Over the past two years, Indonesia has suffered an encyclopedia of troubles, from the devastating tsunami of December 2004 to earthquakes, volcanic eruptions, droughts, bird flu outbreaks, landslides, airline crashes and a vast, bizarre geyser of mud a constant pounding of catastrophes that has worn down the national psyche and convinced many that something supernatural is going on.
"Since the day he took office there have been unending disasters," said Permadi, a member of Parliament and a mystic, of the president. Like many Indonesians, he uses only one name. Mr. Yudhoyono was born under a bad sign, he said, and nature is demonstrating its anger at him and the nation.

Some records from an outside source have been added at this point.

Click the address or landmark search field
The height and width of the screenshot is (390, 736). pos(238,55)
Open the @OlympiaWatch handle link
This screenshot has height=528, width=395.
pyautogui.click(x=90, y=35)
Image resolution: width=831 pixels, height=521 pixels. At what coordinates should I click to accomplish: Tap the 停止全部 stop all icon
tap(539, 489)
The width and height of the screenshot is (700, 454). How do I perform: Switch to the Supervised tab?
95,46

But the flood that at one point inundated up to 70 percent of the city is traceable to more tangible problems, many here say. It exposes the limitations and dangers of Indonesia's aging infrastructure. And it demonstrates the growing pains of a democratic transformation that could produce more responsive governments.

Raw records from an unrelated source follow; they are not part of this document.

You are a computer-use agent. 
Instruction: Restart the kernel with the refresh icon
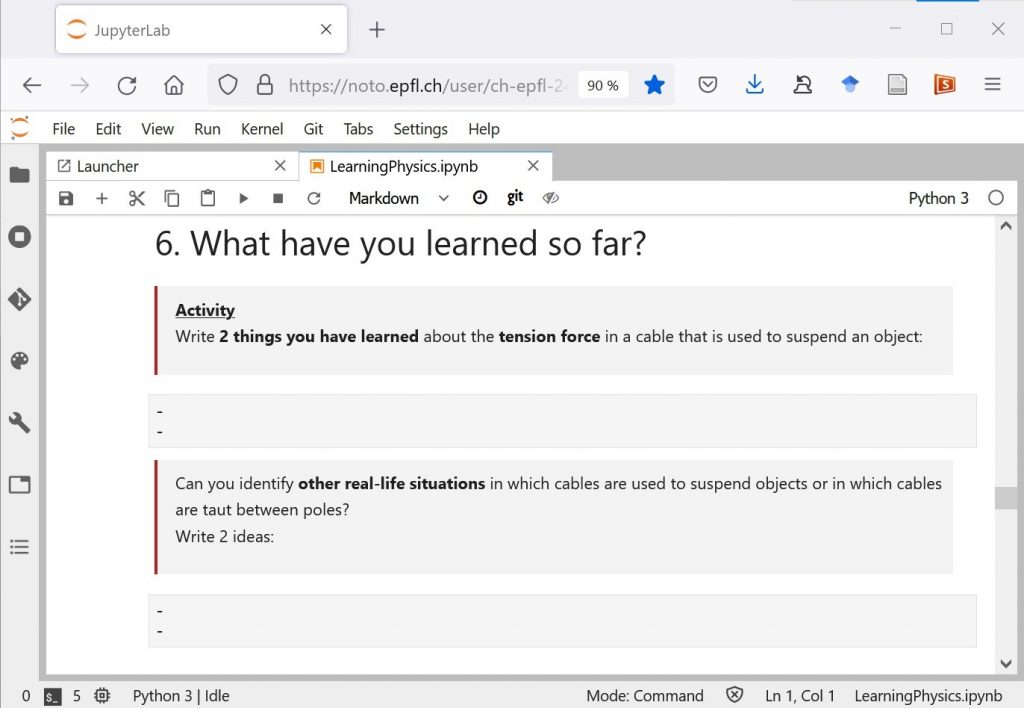tap(314, 198)
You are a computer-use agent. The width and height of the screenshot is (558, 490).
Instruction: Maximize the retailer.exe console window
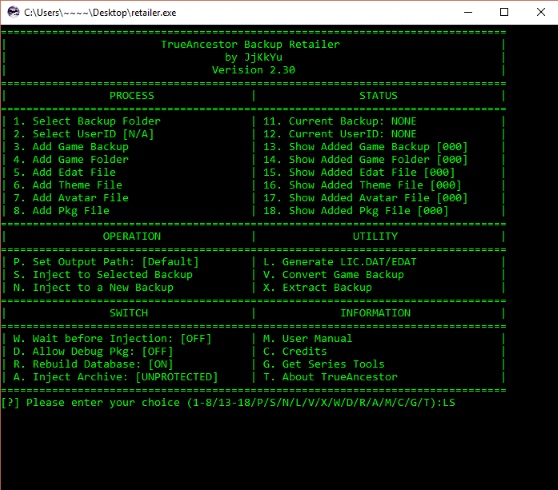point(504,12)
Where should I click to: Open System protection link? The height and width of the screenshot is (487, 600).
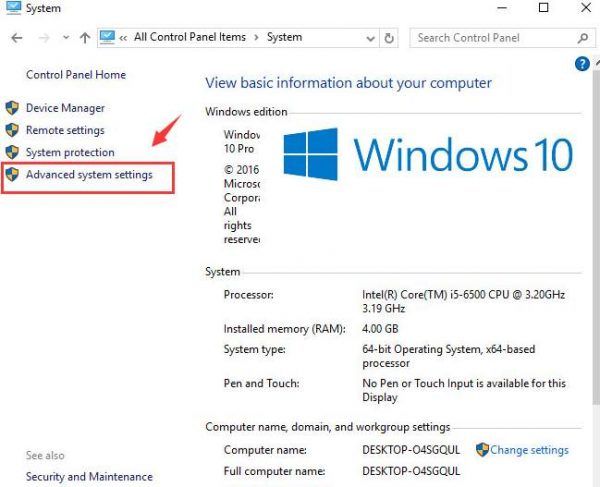click(70, 152)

To begin with, this port city of 43 lakes and 13 rivers that lies partly below sea level still relies on flood canals and sluice gates that were built by the Dutch 160 years ago.
The clearing of trees on nearby hillsides has removed a natural check on flooding, while the housing developments that have replaced them have put a further strain on public works.

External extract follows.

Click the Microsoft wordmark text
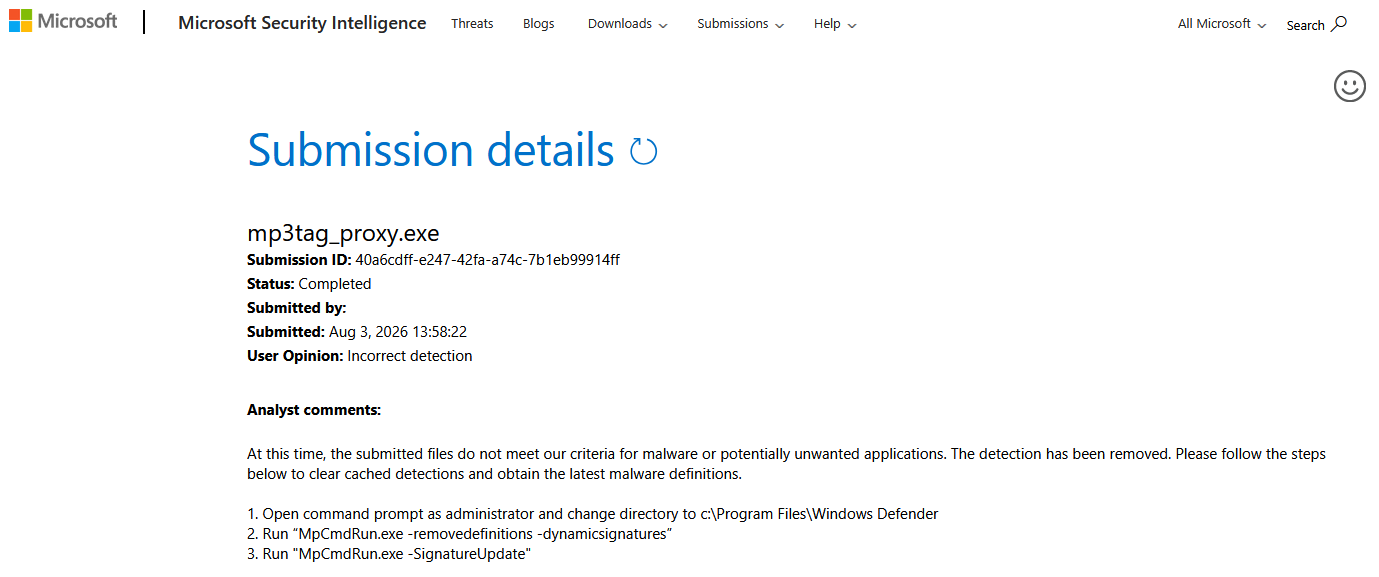 pos(77,21)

This uneven development is an example of the central problem of Indonesian infrastructure, said Ramesh Subramaniam, principal economist at the Asian Development Bank in Indonesia. "It is essentially a conflict between private consumption, which is going up, and public investment in infrastructure, which is almost stagnant," he said.
As the economy grows about 6 percent a year, with a proliferation of homes, offices and shopping centers, almost no new roads, bridges, airports, power lines or water systems have been built since the Asian economic crisis a decade ago. More malls, more squatter communities, more hillside villas: all contribute to breakdowns in urban services and to disasters like the flood.
"There is no question that the economy is growing now at a healthy clip," said Douglas E. Ramage, the country representative of the Asia Foundation. "But the growth is going to bump smack up against infrastructure limitations."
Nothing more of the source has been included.